Terletak di Salah Satu Pintu Menuju Area Tawaf
Eskalator ini terletak di salah satu pintu masuk menuju area Mas’a (tempat Sa’i antara Bukit Safa dan Marwah) dan terhubung langsung dengan jalur ke arah area tawaf. Dari eskalator ini, jemaah yang naik bisa langsung melihat panorama Masjidil Haram dari ketinggian tertentu—membuat Ka’bah terlihat lebih menawan, terutama saat malam hari ketika lampu menyala terang.
Panorama dari sini sungguh luar biasa. Ka’bah terlihat berada di tengah-tengah jemaah yang mengelilinginya, dengan latar belakang langit Mekkah yang memukau. Momen ini menjadi salah satu pengalaman spiritual yang tak terlupakan, meskipun hanya berlangsung dalam hitungan detik saat menaiki eskalator.
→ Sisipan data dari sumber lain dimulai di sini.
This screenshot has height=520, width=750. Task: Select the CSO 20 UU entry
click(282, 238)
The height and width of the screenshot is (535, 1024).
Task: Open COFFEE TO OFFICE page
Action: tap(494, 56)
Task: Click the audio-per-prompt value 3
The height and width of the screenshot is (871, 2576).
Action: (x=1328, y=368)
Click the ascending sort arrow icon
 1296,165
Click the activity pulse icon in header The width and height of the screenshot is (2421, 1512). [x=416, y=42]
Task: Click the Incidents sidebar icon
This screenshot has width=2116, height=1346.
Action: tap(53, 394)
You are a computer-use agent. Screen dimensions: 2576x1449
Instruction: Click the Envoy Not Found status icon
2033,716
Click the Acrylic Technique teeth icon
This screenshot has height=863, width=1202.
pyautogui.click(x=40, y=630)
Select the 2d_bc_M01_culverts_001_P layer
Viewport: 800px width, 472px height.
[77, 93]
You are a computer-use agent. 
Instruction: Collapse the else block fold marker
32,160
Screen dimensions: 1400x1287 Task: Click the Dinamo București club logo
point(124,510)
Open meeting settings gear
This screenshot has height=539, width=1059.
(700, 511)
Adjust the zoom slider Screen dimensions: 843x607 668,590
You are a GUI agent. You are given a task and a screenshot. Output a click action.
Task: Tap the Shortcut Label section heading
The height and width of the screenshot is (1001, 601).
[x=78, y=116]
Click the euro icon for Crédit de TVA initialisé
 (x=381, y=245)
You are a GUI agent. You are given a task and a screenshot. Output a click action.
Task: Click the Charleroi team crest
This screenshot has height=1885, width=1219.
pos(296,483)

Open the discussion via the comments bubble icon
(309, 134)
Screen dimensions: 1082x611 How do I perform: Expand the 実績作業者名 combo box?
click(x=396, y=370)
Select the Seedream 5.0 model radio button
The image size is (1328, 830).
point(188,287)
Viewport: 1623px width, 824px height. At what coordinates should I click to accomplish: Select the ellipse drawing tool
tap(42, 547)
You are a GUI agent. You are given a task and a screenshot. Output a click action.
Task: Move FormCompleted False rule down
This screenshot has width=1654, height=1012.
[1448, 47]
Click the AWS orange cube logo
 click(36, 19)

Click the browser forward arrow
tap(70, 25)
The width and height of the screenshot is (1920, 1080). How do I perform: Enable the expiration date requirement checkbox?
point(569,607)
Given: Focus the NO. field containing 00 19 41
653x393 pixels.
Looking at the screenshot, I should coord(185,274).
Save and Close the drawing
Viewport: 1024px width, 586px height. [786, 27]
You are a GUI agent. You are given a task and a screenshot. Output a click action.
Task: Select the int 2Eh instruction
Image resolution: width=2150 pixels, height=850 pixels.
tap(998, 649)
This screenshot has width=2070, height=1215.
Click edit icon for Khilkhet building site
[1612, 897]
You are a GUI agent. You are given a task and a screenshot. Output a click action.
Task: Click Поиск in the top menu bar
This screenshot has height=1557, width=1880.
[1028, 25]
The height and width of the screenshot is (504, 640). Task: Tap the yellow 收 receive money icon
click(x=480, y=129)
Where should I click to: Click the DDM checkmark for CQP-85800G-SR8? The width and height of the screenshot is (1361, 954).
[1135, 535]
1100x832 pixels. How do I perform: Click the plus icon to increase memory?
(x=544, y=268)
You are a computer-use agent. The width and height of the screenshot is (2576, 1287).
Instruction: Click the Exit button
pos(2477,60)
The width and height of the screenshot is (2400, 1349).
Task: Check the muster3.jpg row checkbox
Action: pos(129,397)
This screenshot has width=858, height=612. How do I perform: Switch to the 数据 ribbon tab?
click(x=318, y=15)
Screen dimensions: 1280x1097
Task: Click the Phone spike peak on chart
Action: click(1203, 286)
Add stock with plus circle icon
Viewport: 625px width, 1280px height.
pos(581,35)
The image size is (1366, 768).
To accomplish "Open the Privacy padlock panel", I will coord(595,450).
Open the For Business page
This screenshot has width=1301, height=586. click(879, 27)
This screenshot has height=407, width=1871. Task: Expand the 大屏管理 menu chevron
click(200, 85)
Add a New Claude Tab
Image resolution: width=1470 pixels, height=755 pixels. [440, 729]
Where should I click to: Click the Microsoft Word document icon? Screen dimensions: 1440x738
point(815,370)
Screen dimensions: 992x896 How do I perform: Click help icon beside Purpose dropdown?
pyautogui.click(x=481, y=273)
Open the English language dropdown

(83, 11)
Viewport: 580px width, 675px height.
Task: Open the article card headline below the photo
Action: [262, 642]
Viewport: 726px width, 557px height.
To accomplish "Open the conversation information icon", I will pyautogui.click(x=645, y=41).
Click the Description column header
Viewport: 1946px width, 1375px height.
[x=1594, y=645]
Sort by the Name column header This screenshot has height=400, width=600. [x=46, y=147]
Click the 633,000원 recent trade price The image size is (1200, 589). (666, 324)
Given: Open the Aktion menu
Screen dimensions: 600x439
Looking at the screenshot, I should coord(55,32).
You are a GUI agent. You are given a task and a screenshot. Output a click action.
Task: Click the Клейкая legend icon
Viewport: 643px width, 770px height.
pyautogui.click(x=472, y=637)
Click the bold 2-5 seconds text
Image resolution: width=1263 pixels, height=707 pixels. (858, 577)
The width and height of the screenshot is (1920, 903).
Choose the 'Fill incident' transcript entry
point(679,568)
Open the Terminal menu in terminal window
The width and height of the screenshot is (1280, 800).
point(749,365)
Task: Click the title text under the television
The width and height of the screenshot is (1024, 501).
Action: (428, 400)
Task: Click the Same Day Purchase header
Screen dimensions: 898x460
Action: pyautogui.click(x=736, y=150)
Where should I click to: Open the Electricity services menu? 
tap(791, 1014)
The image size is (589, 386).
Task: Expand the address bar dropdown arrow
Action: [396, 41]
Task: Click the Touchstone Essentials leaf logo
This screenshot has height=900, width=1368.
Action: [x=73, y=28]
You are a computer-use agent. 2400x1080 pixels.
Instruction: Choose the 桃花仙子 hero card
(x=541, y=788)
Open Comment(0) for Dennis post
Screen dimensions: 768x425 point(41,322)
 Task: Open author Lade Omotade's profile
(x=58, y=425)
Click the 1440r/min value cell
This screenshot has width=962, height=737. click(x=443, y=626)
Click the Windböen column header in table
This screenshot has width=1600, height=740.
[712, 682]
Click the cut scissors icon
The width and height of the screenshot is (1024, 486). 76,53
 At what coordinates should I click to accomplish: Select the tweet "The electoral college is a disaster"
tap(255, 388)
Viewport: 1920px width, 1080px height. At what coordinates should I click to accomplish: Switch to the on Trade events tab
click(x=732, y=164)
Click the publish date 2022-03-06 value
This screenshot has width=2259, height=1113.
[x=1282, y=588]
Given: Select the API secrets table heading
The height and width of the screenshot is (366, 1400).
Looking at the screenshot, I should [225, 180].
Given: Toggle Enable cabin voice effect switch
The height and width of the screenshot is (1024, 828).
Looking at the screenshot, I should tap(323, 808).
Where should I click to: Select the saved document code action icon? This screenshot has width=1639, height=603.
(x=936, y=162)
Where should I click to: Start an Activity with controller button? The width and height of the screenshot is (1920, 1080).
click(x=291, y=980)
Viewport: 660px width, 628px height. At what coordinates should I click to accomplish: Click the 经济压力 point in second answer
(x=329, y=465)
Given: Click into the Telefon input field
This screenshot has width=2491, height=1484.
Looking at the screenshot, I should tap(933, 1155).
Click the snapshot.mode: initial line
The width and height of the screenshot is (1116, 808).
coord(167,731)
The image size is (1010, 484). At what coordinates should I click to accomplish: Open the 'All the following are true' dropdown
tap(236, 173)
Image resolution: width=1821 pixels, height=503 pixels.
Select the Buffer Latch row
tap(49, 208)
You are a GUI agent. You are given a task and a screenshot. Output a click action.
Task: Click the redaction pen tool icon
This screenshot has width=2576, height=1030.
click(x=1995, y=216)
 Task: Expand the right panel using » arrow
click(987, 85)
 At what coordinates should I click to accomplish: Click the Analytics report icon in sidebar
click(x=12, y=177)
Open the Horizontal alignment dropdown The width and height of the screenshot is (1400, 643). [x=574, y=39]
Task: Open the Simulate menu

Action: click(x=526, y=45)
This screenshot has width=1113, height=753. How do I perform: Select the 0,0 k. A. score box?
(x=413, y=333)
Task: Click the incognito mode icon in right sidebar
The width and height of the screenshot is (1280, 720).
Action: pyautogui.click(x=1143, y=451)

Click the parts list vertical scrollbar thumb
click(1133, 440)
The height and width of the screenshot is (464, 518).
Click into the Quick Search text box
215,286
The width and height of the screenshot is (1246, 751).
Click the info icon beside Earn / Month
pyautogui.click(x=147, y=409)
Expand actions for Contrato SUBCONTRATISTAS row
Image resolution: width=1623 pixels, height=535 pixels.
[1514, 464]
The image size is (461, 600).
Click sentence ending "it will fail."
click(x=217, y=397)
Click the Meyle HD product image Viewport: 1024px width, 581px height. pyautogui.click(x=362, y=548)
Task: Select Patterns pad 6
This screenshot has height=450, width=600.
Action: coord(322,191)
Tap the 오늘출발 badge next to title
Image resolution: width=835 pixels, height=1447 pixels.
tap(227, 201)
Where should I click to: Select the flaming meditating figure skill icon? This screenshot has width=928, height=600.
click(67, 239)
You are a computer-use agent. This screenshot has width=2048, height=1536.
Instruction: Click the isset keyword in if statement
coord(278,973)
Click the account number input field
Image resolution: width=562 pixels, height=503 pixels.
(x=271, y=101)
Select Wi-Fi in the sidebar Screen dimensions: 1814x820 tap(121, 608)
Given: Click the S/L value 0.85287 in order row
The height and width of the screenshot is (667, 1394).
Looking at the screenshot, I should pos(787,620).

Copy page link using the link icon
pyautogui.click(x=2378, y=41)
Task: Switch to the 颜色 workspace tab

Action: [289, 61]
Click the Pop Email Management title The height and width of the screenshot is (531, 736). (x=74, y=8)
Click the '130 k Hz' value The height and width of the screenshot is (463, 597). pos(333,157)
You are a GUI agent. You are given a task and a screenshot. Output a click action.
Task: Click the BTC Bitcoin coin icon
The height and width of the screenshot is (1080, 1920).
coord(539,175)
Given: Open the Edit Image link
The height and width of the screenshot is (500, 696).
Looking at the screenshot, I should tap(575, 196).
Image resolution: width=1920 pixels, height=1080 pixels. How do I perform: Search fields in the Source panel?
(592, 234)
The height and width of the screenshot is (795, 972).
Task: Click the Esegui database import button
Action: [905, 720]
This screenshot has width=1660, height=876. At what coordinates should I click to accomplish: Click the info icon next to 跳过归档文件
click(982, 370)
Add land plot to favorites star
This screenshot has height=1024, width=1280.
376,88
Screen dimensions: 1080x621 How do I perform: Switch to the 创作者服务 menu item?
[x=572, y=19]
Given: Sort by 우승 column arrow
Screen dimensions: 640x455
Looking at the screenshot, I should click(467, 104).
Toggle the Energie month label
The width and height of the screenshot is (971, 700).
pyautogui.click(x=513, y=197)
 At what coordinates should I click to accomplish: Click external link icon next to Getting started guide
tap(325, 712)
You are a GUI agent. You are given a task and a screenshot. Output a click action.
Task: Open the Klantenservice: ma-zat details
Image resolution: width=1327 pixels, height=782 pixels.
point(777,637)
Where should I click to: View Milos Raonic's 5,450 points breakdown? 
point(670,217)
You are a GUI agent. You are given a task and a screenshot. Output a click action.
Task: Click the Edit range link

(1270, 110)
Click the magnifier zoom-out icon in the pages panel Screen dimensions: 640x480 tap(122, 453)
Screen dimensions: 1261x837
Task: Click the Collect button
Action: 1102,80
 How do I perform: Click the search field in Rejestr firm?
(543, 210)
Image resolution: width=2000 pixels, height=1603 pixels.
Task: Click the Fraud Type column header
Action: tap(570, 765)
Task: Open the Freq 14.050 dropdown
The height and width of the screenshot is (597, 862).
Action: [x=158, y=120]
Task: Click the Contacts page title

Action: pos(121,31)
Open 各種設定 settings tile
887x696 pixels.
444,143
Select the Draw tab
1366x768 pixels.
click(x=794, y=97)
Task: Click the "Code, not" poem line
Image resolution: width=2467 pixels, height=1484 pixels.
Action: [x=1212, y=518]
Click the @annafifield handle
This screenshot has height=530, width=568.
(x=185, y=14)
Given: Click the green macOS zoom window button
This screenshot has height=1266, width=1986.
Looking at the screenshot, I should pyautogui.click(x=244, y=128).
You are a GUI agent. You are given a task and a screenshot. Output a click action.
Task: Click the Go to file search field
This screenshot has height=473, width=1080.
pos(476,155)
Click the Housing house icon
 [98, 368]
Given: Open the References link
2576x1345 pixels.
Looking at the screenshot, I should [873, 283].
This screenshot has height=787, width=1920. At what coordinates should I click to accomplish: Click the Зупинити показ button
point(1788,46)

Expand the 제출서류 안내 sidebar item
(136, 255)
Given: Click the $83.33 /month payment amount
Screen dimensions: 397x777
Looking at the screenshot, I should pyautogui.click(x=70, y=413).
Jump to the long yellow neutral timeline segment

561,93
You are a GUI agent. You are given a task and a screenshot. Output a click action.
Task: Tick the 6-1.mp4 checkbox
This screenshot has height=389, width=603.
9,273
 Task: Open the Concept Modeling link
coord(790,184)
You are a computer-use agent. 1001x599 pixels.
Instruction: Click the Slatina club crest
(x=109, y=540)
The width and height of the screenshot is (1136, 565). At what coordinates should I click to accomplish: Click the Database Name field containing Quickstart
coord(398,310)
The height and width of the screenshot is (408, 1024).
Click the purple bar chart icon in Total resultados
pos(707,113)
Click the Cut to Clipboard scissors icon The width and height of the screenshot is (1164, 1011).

Infrastruktur yang Memanusiakan Jemaah
Pemerintah Arab Saudi memang telah melakukan banyak inovasi untuk meningkatkan kenyamanan jemaah, termasuk pembangunan dan penataan ulang berbagai fasilitas. Eskalator ini hanyalah satu dari ratusan titik akses di sekitar Masjidil Haram, tetapi keindahannya menjadi sorotan karena bagaimana jemaah mengapresiasi momen sederhana itu dengan cara yang sangat manusiawi.
Bagi jemaah lansia atau penyandang disabilitas, eskalator ini menjadi penyelamat. Bukan hanya karena membantu mobilitas, tetapi juga karena memberi mereka kesempatan yang sama untuk menikmati keindahan Ka’bah tanpa harus berdesakan.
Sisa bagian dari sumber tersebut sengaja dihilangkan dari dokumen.